Media Attacks To Boost Support

John Harris, editor-in-chief of Politico, says the campaign's attacks are not really intended to debate the merits of the stories. Instead, they're intended to rally the faithful. For more than a generation, conservatives have argued that the political press stacks the deck against them — and Harris says the McCain camp is stoking that fire once again.

"I think most of us take it with a heavy dose of salt," Harris says. "I doubt even the people in the McCain campaign making those charges fully believe their own rhetoric or the implications of their rhetoric."

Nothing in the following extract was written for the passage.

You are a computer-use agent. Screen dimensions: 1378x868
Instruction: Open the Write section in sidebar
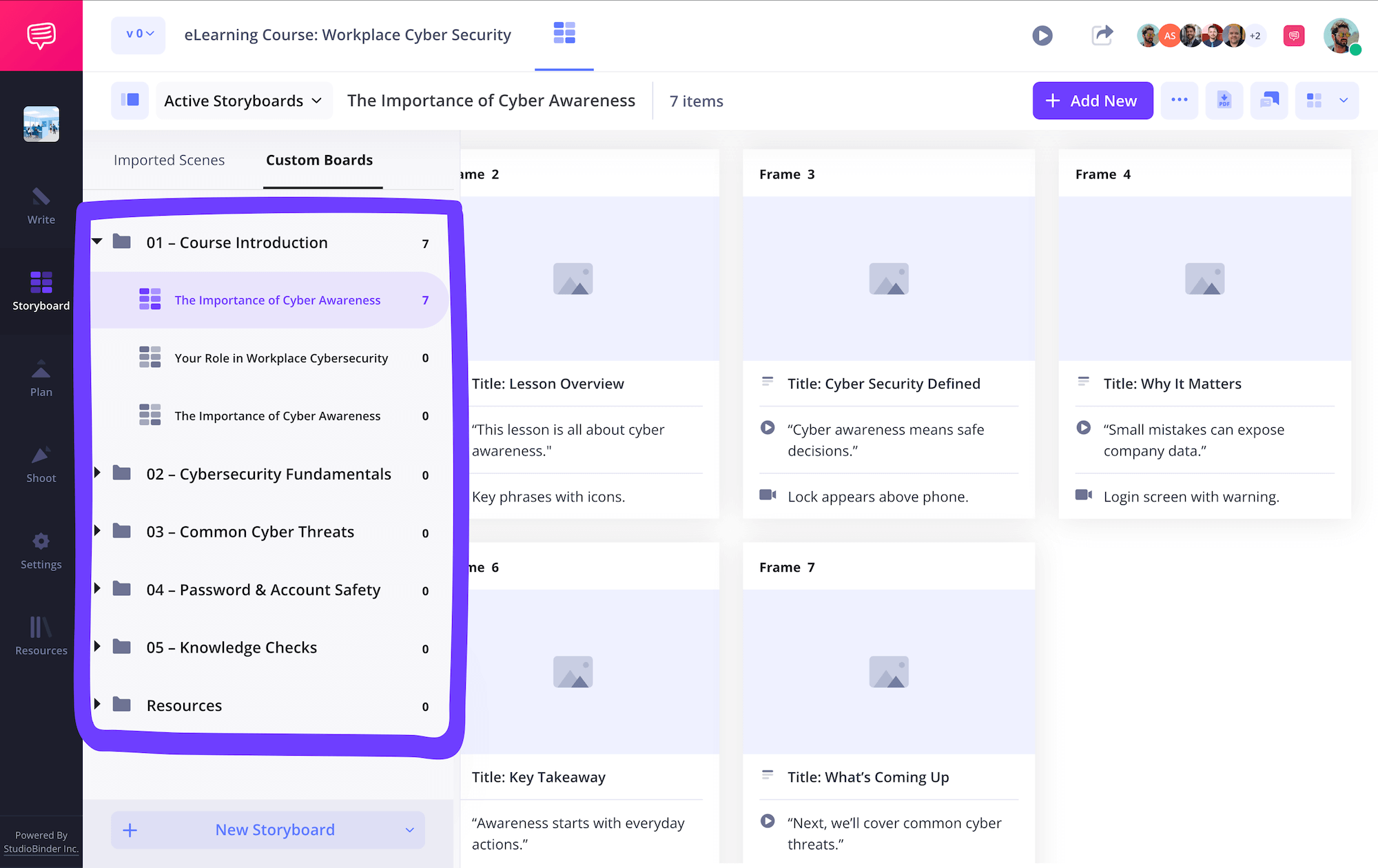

When Politico writer Ben Smith pointed out a "simple, often inexplicable misstatements of fact" made by Schmidt about Obama and Democratic running mate Joe Biden in that conference call early last week, a campaign spokesman said Politico was "quibbling with ridiculously small details."

Another campaign spokesperson e-mailed a terse response:

"You are in the tank."

McCain's New Attitude Toward The Media

The cliche is that McCain is just working the refs, like all politicians seeking an advantage. The reality is that at least in public, his campaign appears to be challenging the media's right to be seen as a referee at all. That's a high-stakes game.

During the primaries, Obama's aides also tried to fight against coverage of the Democrat's relationship with his incendiary former pastor and with a corrupt donor. But on the whole, that was behind the scenes. And Politico's Harris says McCain is unlikely to draw swing voters by tapping resentment against the press. It hasn't always worked in the past.

"When George H.W. Bush was complaining about press coverage and imploring his supporters to 'annoy the media,' that was in the middle of a losing campaign," Harris says.

McCain's warm rapport with journalists has been so ingrained that his campaign's turnabout has caught short some former aides.

"It's surprising," said Torie Clarke, who worked for McCain on Capitol Hill. "John McCain is a fellow who gained national prominence largely through his relationship with the media."

But that warmth has chilled. Aside from network interviews with ABC's Charles Gibson and CBS' Couric, the formerly open campaign has largely kept reporters at bay from Gov. Palin. When McCain and Palin met with the president of Georgia last week, McCain invited questions from reporters and photographers ushered in at the end. Aides cut them off. After Palin's periodically halting responses to Couric, the campaign is prepping her for Thursday's debate with Biden.

Shifting To Proven GOP Media Strategy

McCain's shift to an antagonist stance toward the media resembles past Republican tactics. In one example from this summer, NBC's Andrea Mitchell came under fire after refuting a Republican claim that Obama refused to visit wounded veterans in Germany when he couldn't bring along television cameras.

"I just stood my ground and it passed — it was ... a squall," Mitchell said. "Clearly what's happening now with The New York Times is a bigger storm — and it's a bigger issue."

McCain's campaign has even written the president of NBC to complain of systemic bias. McCain veterans say his wariness toward the press is understandable.

"You know, you remember the old song, "In a Town Without Pity?" asks Dan Schnur, the communications director for McCain's unsuccessful presidential bid in 2000.

"This campaign takes place in a town without context. So if you say anything fun, something funny — something interesting — your opponent or someone is going to take it out of context and you're going to spend the rest of the week explaining yourself," he said.